▶ [Task goal]:
Duplicate the lines below word for word, leaving out the pictures.

▶ [Entries provided]:
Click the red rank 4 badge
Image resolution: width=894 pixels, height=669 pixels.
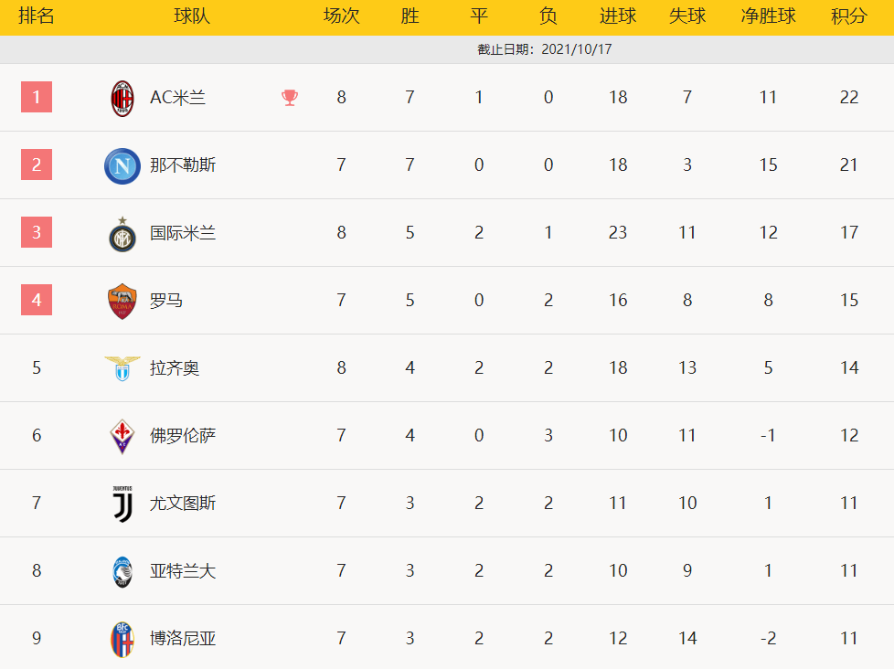pyautogui.click(x=37, y=300)
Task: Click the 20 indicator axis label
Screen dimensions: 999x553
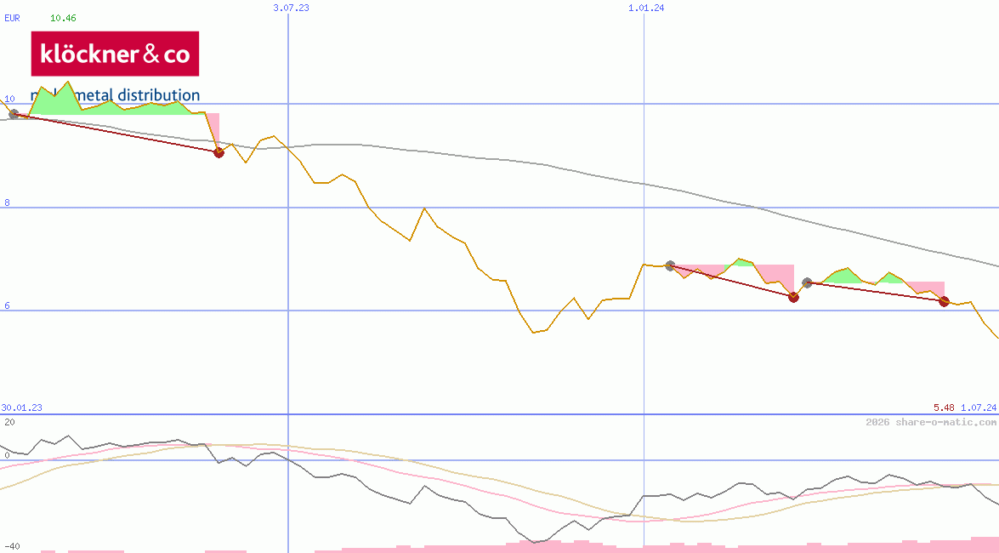Action: pyautogui.click(x=9, y=422)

▶ [Written solution]:
Click the red rank 4 badge
Image resolution: width=894 pixels, height=669 pixels.
pyautogui.click(x=37, y=300)
Task: Click the 20 indicator axis label
Screen dimensions: 999x553
Action: pyautogui.click(x=9, y=422)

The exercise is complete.